* **Task item**
Please copy out the press release below, starting at "Longtime FDA Official" and ending at "Scholar on May 1.", and rename "Visiting Scholar" to "Visiting Fellow" everywhere it appears.

* **Excerpt to read**
########################################

Longtime FDA Official and Regulatory Expert Randall Lutter to be Visiting Scholar at RFF
FOR RELEASE: May 1, 2010
CONTACT: RFF Office of Communications, 202-328-5026
WASHINGTON – Randall Lutter, former chief economist and Deputy Commissioner for Policy of the U.S. Food and Drug Administration, will join Resources for the Future as a Visiting Scholar on May 1.
During his tenure at FDA, Lutter played key roles developing agency positions addressing a variety of public health concerns, ranging from pandemic flu countermeasures to the risks of imported and counterfeit drugs, and from nanotechnology to genetically engineered animals. He also changed the management of FDA’s advisory committees to improve transparency and predictability.
“We are honored to bring Randy Lutter’s experience and insights to bear on our longstanding interest in regulatory and administrative practice,” said RFF President Phil Sharp. “He has been a central player in federal policymaking on pathbreaking issues of concern to all Americans.”
Lutter plans to write about the economics of selected regulatory issues related to risk, including food safety and the environment.

########################################

* **Given entries**
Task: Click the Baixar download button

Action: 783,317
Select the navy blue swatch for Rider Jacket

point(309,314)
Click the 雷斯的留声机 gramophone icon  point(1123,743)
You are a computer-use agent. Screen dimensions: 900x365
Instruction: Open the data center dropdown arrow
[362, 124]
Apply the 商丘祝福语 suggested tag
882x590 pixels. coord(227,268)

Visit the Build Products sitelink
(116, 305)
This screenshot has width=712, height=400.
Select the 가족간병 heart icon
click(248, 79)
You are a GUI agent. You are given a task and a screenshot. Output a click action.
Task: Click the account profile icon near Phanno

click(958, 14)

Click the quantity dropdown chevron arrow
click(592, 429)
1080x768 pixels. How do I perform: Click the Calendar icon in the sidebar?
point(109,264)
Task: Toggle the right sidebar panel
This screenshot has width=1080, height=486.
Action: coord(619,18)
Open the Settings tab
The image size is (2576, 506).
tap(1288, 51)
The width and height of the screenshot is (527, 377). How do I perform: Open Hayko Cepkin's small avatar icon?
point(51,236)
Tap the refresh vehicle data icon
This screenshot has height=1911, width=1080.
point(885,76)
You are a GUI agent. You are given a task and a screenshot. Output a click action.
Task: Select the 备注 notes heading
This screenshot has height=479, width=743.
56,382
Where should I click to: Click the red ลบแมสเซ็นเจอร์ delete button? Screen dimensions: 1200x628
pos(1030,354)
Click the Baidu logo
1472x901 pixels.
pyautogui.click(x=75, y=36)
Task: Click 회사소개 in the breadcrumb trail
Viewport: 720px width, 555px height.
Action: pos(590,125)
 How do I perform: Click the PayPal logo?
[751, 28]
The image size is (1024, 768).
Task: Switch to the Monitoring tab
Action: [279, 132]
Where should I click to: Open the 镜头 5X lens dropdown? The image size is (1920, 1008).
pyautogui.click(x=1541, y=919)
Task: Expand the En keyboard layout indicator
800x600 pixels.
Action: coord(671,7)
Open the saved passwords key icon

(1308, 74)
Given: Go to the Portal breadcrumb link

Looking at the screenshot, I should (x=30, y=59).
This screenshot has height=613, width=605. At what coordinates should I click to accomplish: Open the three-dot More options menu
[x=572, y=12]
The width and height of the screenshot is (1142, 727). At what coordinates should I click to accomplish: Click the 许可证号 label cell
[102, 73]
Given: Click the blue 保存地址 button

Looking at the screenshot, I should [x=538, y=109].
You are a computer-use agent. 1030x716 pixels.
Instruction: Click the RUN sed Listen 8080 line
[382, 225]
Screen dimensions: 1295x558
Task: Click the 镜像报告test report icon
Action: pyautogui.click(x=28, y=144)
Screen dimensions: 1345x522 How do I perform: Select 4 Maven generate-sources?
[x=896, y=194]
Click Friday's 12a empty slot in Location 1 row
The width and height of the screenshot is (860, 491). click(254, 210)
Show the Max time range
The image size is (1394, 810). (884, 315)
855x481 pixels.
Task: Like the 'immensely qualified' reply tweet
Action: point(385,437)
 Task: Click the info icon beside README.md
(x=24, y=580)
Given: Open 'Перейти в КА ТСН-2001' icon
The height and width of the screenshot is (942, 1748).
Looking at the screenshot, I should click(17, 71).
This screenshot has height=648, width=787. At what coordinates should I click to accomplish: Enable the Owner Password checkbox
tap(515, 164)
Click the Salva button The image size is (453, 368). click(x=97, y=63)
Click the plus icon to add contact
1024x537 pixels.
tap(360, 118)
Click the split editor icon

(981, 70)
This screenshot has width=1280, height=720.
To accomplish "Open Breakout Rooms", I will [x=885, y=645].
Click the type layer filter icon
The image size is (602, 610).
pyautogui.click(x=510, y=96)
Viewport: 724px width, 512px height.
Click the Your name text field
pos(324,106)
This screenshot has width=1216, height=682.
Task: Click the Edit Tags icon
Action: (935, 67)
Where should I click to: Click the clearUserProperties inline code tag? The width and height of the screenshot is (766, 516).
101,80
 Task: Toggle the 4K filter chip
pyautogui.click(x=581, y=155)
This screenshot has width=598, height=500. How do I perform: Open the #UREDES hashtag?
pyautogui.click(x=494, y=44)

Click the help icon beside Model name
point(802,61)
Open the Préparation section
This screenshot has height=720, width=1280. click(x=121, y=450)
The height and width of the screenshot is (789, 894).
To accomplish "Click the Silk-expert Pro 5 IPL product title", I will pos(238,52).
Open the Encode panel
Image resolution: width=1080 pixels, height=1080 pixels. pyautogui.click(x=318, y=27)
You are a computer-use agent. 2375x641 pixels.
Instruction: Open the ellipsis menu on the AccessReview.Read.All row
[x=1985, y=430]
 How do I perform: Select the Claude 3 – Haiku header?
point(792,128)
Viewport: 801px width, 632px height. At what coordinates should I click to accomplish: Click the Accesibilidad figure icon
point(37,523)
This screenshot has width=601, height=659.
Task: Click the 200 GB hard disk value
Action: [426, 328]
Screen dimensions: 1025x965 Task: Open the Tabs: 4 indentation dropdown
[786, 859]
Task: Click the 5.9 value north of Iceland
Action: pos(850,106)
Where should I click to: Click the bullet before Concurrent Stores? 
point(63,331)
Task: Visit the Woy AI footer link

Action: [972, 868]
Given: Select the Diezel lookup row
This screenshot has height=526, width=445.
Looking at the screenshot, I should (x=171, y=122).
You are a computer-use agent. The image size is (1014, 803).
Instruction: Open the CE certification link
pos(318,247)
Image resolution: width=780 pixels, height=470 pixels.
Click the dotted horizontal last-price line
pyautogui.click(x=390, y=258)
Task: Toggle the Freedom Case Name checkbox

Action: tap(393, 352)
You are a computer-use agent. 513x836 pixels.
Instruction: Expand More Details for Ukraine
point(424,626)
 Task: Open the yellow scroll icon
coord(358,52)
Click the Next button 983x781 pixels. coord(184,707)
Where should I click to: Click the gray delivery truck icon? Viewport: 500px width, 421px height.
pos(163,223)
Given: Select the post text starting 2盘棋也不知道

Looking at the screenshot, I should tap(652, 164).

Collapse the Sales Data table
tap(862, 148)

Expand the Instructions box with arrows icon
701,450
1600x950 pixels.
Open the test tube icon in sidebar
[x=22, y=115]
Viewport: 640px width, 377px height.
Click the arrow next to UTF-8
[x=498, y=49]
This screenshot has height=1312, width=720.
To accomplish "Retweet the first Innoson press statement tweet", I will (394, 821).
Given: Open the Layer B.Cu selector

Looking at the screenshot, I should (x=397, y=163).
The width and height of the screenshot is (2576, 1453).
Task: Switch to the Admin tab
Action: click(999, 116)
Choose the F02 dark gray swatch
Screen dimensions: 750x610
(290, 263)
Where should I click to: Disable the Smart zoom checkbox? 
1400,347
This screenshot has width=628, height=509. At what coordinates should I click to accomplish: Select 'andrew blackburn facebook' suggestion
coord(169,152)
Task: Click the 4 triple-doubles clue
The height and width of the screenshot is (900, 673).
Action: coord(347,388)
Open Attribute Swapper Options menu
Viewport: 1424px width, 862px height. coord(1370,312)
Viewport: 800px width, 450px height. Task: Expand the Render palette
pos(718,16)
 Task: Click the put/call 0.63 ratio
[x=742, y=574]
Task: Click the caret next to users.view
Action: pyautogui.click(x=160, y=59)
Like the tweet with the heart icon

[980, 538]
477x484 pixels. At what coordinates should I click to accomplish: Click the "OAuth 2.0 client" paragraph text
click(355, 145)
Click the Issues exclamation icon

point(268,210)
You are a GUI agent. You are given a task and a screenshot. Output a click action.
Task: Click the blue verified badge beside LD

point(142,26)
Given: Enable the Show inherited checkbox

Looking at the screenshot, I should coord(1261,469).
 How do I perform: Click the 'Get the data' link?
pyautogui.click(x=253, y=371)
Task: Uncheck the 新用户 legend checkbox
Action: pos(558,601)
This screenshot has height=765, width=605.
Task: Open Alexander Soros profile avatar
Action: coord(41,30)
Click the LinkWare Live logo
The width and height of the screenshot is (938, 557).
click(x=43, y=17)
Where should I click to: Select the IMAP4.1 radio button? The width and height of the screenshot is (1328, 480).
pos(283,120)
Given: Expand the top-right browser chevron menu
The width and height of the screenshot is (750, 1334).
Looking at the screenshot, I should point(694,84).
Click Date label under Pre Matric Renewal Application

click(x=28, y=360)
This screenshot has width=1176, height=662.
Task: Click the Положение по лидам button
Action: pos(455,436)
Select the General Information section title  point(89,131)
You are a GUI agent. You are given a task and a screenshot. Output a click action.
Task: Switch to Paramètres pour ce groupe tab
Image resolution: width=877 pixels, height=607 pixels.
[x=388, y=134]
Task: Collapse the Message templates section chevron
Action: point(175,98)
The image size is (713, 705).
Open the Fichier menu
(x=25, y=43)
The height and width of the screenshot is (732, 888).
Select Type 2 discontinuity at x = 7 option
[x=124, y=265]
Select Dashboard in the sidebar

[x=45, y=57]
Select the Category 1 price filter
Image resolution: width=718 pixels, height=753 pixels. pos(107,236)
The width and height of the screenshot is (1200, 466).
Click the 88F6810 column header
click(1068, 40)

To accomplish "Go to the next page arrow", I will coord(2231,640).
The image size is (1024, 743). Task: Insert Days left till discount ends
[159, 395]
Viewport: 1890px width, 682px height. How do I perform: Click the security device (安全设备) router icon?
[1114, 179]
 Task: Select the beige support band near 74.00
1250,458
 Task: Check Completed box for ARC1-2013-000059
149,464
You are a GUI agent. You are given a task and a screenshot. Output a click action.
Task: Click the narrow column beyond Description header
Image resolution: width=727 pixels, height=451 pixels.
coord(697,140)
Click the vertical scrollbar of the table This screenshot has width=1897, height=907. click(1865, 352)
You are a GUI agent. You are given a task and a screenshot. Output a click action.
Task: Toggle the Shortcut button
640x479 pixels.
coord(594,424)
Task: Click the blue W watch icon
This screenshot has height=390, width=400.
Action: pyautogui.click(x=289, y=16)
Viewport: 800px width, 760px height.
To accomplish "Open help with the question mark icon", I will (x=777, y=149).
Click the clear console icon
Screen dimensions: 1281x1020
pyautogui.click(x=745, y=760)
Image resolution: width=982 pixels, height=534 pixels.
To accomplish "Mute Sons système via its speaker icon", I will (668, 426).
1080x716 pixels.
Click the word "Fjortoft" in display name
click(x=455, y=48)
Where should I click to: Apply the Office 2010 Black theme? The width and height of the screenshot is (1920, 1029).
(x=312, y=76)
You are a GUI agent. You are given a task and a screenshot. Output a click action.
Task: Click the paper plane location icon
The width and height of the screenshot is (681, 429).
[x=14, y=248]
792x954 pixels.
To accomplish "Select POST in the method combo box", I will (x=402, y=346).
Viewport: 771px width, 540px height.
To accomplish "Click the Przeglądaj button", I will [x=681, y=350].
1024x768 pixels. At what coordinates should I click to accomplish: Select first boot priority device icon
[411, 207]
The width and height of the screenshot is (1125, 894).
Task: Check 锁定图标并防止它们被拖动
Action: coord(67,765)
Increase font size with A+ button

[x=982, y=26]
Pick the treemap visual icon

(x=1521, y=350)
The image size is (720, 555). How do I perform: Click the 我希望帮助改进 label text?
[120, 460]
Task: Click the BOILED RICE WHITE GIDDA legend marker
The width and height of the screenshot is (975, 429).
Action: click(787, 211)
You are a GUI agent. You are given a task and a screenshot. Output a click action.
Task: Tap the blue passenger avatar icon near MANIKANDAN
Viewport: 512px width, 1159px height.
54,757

########################################

* **Answer space**
Longtime FDA Official and Regulatory Expert Randall Lutter to be Visiting Fellow at RFF
FOR RELEASE: May 1, 2010
CONTACT: RFF Office of Communications, 202-328-5026
WASHINGTON – Randall Lutter, former chief economist and Deputy Commissioner for Policy of the U.S. Food and Drug Administration, will join Resources for the Future as a Visiting Fellow on May 1.